Instructions to follow:
Please reproduce the items below verbatim, from the line containing "Task: Disable the CPU Hostgroup A detector" through the last item, leaving out the pictures.

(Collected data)
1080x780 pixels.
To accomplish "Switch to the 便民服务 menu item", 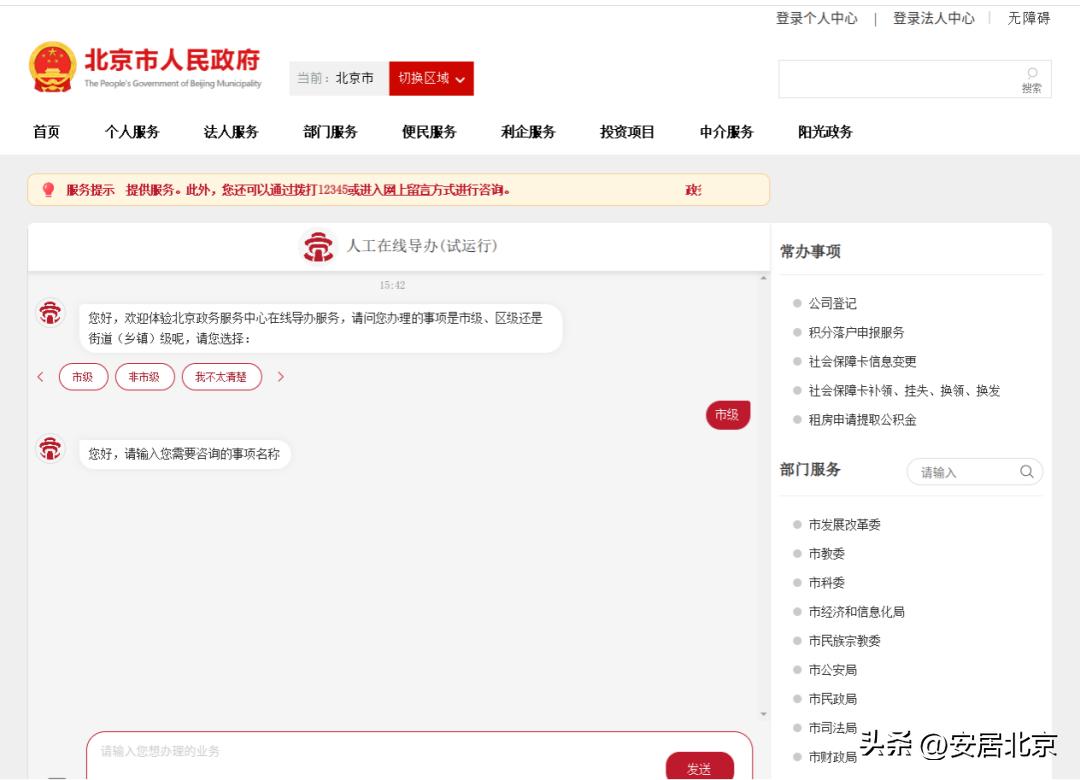I will (x=428, y=131).
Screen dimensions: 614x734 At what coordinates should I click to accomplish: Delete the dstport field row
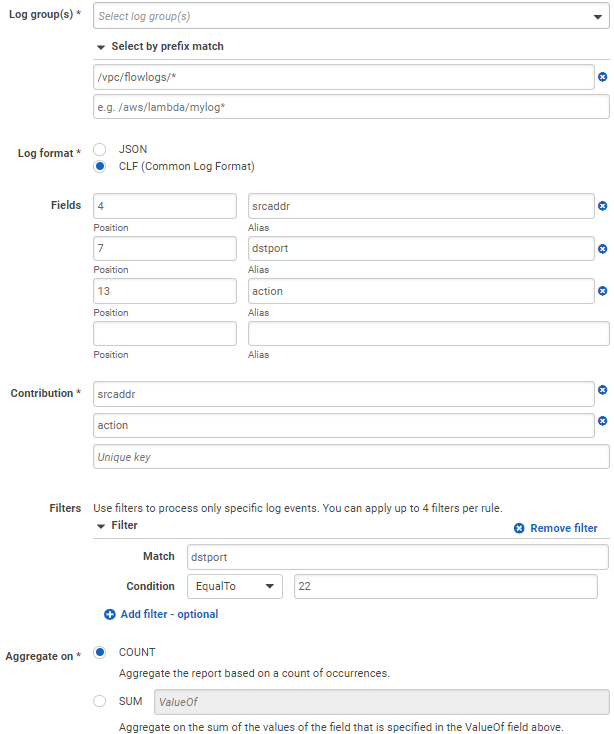[602, 249]
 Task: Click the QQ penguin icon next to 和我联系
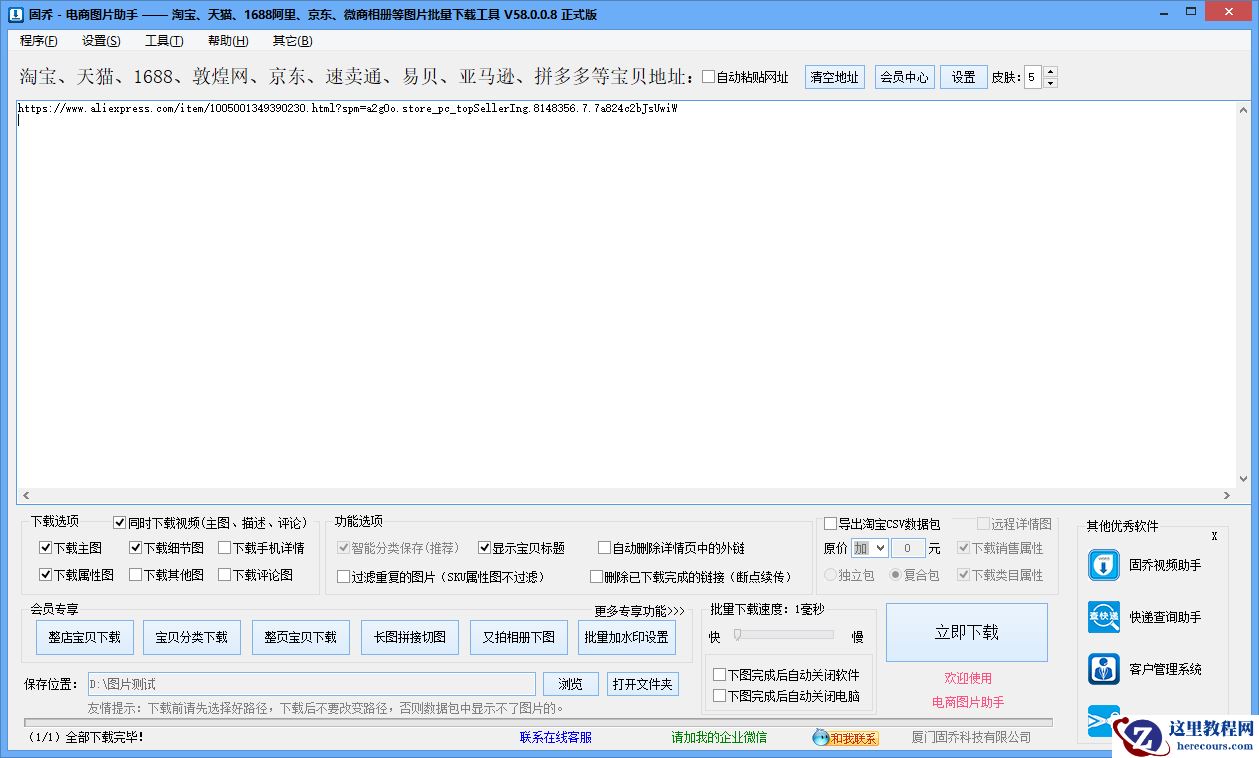(823, 738)
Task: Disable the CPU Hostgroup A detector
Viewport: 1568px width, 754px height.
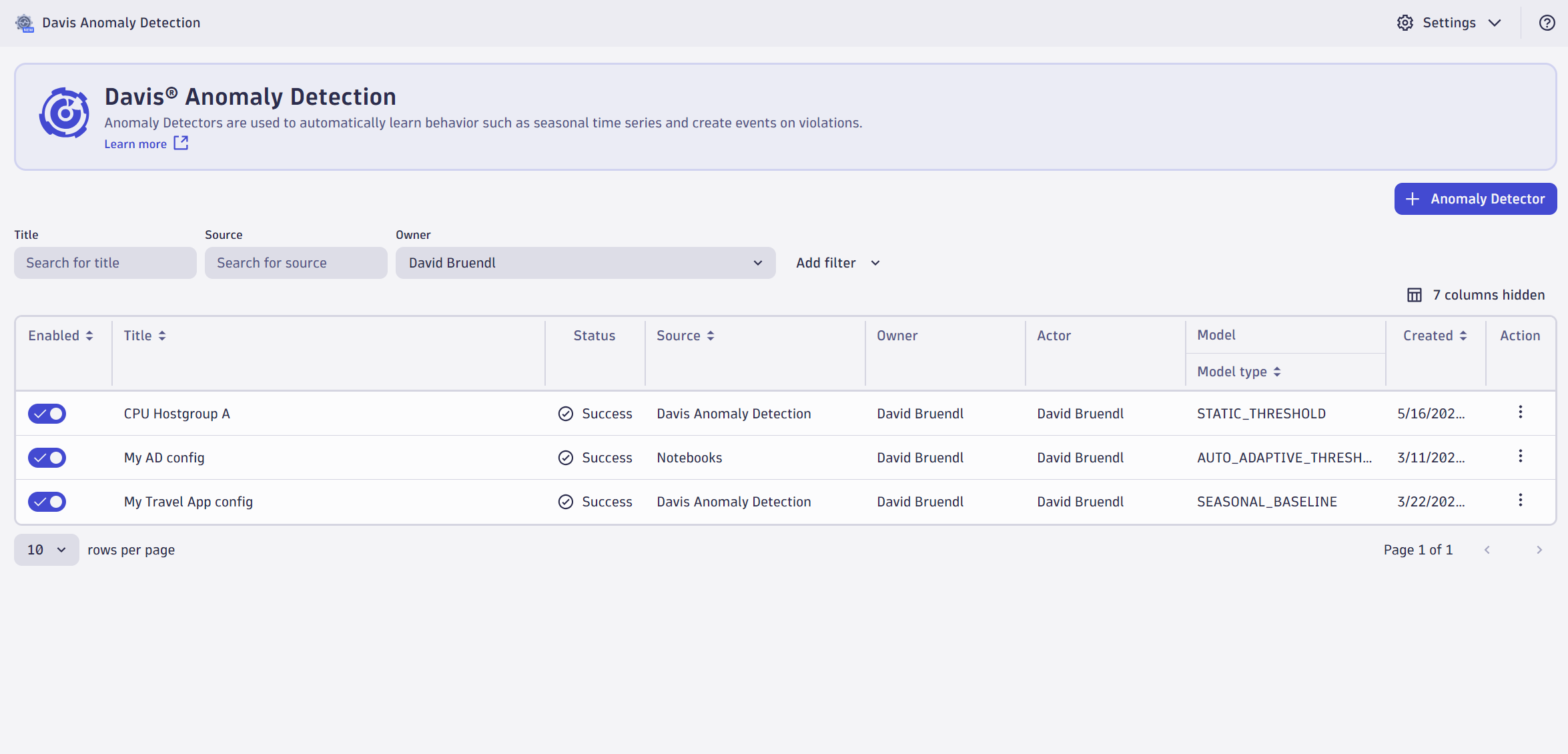Action: [47, 414]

Final result:
Task: Disable the CPU Hostgroup A detector
Viewport: 1568px width, 754px height.
Action: [47, 414]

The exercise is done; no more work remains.